Una vez que hubieron recuperado por completo la
consciencia y la compostura se aprestaron a buscar razones convincentes para el
comportamiento de sus monturas.
-En lo que a mí se me alcanza, no hay mejor
explicación que un mal aire de los muchos de los que por aquí se encuentran ha
enfriado las meninges de esas pobres bestias -dijo don Quijote, con la frente
descalabrada y los huesos molidos.
-No diga cosas vanas, que Rampante lleva toda su
vida en el páramo sin pasarle cosa tal. Ya será una treta de esos magos
malandrines con los que tanto platica - respondióle el del Flequillo Flojo, que
en el percance había perdido dos aspas del molino y un diente y ganado unos
cuantos chichones y moretones.
- Yo más me inclino a que lo de estos es pura
pereza -añadió Sancho, que miraba como pastaban tranquilamente a la sombra de
una encina.
-Ya le dije a mi señor que no era al caso
hacerse con los servicios de una caballería que solo sabe andar en redondo, y a
la primera que ha tenido que ir por derecho, por necedad o por despecho, ha
tirado con todo.
Estando en esto, cayó en la cuenta don Quijote
que en ningún anal ni manual de
caballería había leído arbitrio alguno para resolver este lance, en el que los
dos contendientes habían mordido, y aún comido, el polvo. Según don Tirso, por
la zona Capadocia y Trebisonda, donde se desayunan día si y día no con hazañas
caballerescas, se vio alguna justa parecida, y los implicados actuaron como si
hubieran sido derrotados ambos dos; así que lo mismo convenía hacer.
-Vaya pues a la reja donde acostumbra mi dueña y
señora a coser y bordar, y nárrele por menudo como su caballero ha puesto su
persona en peligro solo porque su nombre resonara en los cuatro confines
-pidióle el caballero del Flequillo Flojo a su par.
-Pero vea a qué hora se acerca su señor a
la reja -dijo Marco Parco a su colega -que la señora Brisilda, entre puntada y
puntada, acostumbra a folgar con algún doncel de los alrededores, porque mi
señor muchas razones y donosuras, pero de trato carnal la tiene ayuna.
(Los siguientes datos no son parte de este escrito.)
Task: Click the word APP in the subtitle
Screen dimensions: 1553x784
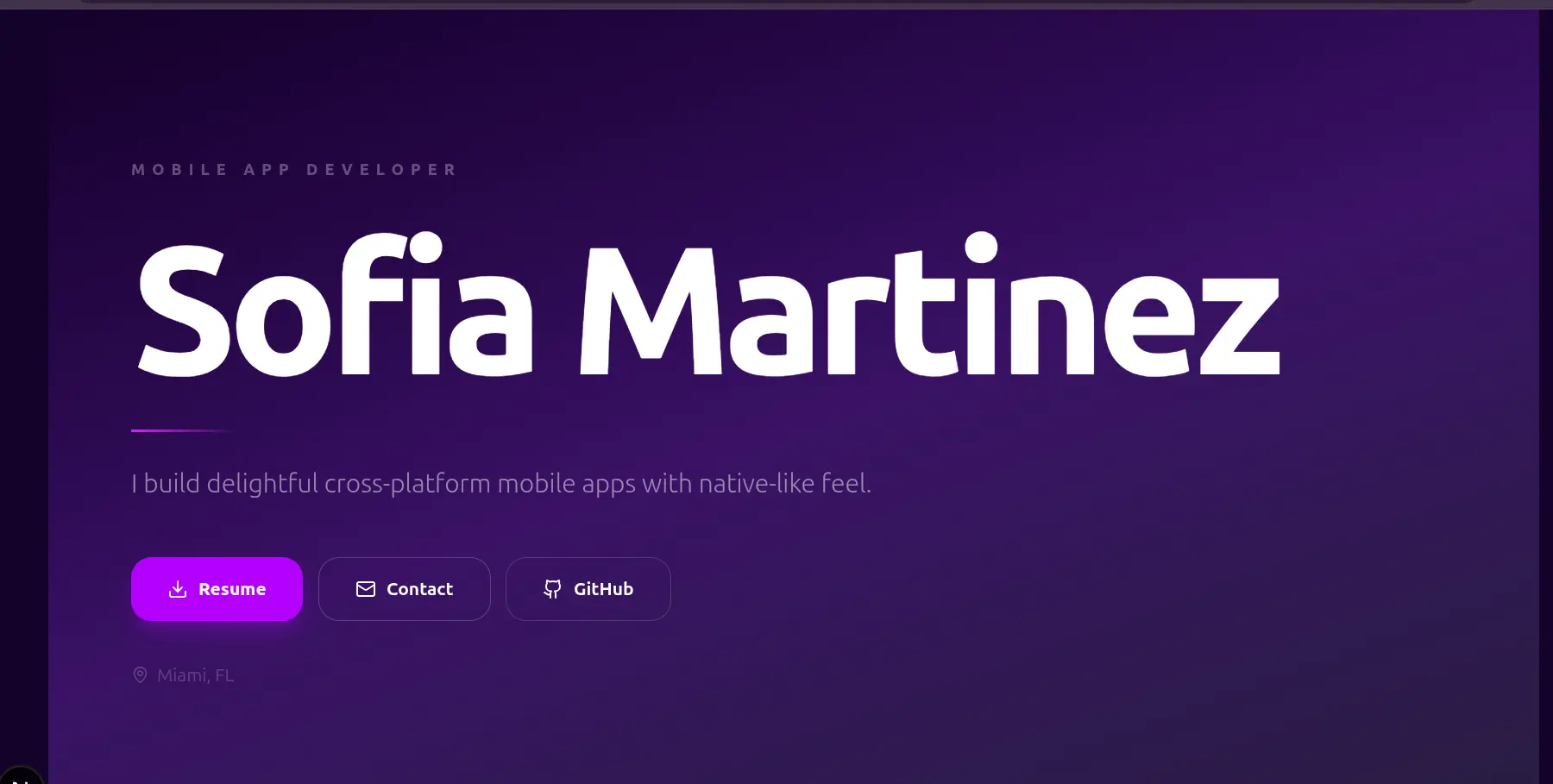Action: click(267, 170)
-Pues preséntese en casa de mi señora Dulcinea y
hágale saber que su caballero sigue fatigando selvas y removiendo fronteras
solo por loor a ella, la que engalana su pecho.
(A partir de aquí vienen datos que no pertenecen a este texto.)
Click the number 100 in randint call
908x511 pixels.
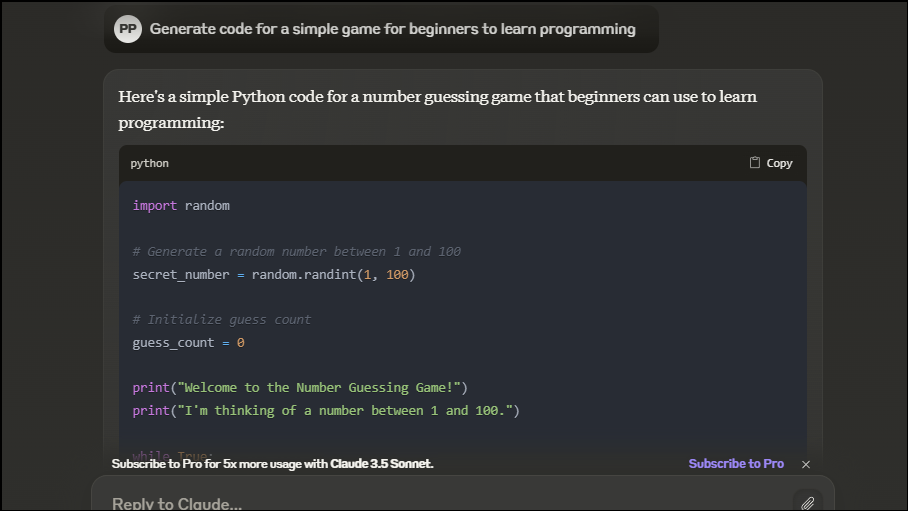[x=397, y=275]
-Pues vea de llevar a su caballero a horas
prudentes, no se vaya a encontrar a su dama entretenida en cuidar gorrinos o
pasear el cántaro de casa al pilón -recomendó Sancho a su vez.
Y cuentan las crónicas que en éstas quedaron las
justas entre estos dos arrojados caballeros. Don Quijote fue a rendir pleitesía
ante Brisilda, que los despidió con un cubo de agua ante tantas alambicadas
razones que le refirió. El del Flequillo Flojo, después de haber preguntado por
todo el Toboso en balde por Dulcinea, terminó por decirle cuatro lindezas a una
tal Aldonza que andabas cuidando pitas y que le pareció de buen ver para su
encomienda. Pero eso ya es otra historia.